Solingen streitet über höhere Elternbeiträge für Kitas und Nachhilfe
Dimitri EigenwilligSolingen streitet über höhere Elternbeiträge für Kitas und Nachhilfe
In Solingen ist ein politischer Streit über geplante Erhöhungen der Elternbeiträge für Kinderbetreuung und Nachhilfeprogramme entbrannt. Die Fraktion der Bürgergemeinschaft für Solingen (BfS) fordert einen sofortigen Stopp der Pläne und verlangt mehr Transparenz, bevor Änderungen umgesetzt werden. Die Angelegenheit soll in zentralen Ausschusssitzungen im Dezember beraten werden.
Die BfS hat einen offiziellen Antrag eingereicht, um den Punkt von der Tagesordnung der nächsten Sitzung des Jugendhilfeausschusses streichen zu lassen. Die Fraktion wirft der Stadtverwaltung vor, essentielle Daten vorenthalten zu haben – darunter eine Auswertung der Einkommensverhältnisse von Solinger Familien. Ohne diese Informationen sei eine faire Bewertung der sozialen Auswirkungen unmöglich, so die BfS.
Die geplanten Änderungen umfassen eine pauschale Gebührenerhöhung von 9,49 Prozent, die an landesweite Anpassungen des Kindergeldes geknüpft ist. Zudem soll die Erhöhung rückwirkend ab dem 1. August 2025 gelten – ein Schritt, den die BfS scharf kritisiert. Fraktionschef Jan Michael Lange bemängelte das Vorgehen der Verwaltung und bezeichnete eine aktuelle Stellungnahme von Dagmar Becker (Bündnis 90/Die Grünen) als "besorgniserregendes Signal". Zuständig für die Gebührenanpassungen ist Mireille Schütze (CDU), die Leiterin des zuständigen Fachbereichs Jugendhilfe. Die BfS besteht darauf, den Tagesordnungspunkt so lange auszusetzen, bis eine vollständige und transparente Prüfung vorliegt.

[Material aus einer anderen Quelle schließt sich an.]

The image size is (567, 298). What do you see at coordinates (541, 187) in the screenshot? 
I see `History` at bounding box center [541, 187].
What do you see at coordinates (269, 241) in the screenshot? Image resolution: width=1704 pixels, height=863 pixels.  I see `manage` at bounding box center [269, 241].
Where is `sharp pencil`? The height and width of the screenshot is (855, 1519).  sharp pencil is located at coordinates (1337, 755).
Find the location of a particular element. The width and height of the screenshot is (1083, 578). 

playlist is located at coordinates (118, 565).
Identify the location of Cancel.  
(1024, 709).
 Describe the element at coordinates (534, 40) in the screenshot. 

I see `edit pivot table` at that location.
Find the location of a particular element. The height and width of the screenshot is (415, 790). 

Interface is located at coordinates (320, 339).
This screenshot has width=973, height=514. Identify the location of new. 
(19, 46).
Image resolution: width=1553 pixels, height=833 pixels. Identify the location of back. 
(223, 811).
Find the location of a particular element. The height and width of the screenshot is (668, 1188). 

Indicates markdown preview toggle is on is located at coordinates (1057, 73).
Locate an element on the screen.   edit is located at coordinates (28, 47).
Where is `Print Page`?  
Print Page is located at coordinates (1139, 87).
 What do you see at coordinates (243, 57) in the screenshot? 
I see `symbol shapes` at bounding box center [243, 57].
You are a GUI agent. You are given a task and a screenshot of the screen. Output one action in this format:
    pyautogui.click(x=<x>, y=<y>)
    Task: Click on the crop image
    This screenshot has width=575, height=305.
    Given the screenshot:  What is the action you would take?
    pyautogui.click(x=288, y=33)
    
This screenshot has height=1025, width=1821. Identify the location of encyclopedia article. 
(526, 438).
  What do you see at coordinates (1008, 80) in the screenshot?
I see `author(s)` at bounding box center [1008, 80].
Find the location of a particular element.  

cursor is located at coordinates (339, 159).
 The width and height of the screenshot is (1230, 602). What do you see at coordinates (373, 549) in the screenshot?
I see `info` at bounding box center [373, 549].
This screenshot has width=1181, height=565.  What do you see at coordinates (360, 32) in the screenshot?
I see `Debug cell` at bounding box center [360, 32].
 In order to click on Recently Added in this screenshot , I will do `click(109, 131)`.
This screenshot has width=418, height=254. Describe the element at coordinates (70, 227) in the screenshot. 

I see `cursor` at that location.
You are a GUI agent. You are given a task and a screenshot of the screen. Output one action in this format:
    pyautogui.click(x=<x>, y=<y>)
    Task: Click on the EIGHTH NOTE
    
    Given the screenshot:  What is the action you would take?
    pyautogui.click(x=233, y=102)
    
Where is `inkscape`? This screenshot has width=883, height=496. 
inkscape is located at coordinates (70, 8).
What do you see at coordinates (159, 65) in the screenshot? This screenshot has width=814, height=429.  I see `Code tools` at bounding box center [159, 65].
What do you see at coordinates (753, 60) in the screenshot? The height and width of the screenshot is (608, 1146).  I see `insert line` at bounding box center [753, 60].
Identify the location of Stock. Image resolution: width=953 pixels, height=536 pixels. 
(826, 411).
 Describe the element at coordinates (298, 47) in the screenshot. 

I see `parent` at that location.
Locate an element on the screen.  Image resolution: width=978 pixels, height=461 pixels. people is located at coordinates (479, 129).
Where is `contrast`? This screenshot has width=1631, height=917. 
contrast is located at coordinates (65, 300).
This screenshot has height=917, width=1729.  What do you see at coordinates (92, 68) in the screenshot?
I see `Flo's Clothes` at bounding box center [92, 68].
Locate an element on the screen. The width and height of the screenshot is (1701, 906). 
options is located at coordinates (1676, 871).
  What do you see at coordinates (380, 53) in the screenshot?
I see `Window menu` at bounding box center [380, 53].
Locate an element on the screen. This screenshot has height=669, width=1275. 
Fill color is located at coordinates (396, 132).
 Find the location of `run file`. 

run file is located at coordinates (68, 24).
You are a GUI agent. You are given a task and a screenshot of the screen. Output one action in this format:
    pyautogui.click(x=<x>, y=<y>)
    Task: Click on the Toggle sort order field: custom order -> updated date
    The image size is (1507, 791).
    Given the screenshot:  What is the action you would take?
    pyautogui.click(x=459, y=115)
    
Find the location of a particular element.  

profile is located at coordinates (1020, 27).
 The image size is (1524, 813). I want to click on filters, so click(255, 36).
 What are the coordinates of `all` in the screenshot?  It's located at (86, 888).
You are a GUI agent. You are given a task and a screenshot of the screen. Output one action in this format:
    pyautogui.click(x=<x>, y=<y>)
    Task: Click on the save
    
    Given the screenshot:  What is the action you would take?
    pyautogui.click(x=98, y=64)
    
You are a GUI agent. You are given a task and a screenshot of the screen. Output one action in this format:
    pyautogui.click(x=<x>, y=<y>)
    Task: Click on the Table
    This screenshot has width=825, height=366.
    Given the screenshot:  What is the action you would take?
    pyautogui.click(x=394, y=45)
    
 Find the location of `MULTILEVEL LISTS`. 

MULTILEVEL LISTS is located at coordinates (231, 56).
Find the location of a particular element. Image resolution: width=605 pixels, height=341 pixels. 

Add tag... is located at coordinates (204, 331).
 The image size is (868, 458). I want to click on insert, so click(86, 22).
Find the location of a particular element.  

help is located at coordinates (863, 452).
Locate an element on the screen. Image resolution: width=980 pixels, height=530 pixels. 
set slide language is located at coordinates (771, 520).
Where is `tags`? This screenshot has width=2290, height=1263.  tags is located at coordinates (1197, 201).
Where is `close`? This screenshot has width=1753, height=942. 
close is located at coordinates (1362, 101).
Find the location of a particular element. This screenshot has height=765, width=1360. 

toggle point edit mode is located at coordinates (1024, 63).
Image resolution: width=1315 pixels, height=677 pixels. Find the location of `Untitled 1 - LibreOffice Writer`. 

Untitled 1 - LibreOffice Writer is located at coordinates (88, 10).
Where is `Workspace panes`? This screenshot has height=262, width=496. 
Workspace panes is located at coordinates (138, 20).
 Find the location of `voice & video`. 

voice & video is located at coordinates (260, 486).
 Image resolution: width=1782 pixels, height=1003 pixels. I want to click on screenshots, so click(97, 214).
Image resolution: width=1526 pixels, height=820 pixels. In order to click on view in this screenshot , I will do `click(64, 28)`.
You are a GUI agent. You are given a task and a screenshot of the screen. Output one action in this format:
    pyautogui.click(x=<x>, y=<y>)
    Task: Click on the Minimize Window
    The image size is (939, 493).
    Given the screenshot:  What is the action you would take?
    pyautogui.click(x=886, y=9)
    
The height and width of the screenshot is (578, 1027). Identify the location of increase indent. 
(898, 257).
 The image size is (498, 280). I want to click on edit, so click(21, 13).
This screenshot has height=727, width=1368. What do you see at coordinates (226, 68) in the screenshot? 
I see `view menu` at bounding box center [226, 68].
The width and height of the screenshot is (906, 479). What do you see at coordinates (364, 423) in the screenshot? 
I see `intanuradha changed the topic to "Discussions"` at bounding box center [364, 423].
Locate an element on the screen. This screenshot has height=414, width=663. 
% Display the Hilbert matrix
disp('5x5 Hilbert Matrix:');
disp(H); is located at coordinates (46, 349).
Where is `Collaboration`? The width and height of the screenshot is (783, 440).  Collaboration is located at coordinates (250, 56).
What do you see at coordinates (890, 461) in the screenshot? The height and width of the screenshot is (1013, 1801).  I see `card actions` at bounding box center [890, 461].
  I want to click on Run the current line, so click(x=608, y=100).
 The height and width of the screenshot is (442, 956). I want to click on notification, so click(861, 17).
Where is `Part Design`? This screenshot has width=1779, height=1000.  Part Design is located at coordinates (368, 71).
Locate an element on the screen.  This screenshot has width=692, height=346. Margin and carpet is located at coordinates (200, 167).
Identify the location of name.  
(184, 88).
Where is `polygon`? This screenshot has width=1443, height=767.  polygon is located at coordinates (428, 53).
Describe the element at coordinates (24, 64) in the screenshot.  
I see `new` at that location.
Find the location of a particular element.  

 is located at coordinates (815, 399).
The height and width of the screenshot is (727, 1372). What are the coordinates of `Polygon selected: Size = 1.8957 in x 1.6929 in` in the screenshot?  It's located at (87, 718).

Die Debatte beginnt am 1. Dezember im Jugendhilfeausschuss, gefolgt von Beratungen im Finanzausschuss am 11. Dezember und einer endgültigen Entscheidung im Stadtrat am 18. Dezember.
Die BfS bleibt bei ihrer Forderung nach einer Verschiebung: Familien in Solingen bräuchten Klarheit, bevor ihnen zusätzliche finanzielle Belastungen auferlegt würden. Die Ergebnisse der Dezembersitzungen werden zeigen, ob die Gebührenerhöhungen wie geplant umgesetzt oder auf Basis weiterer Daten neu bewertet werden. Die Stadtverwaltung hat sich bisher nicht detailliert zu den Bedenken der Fraktion geäußert.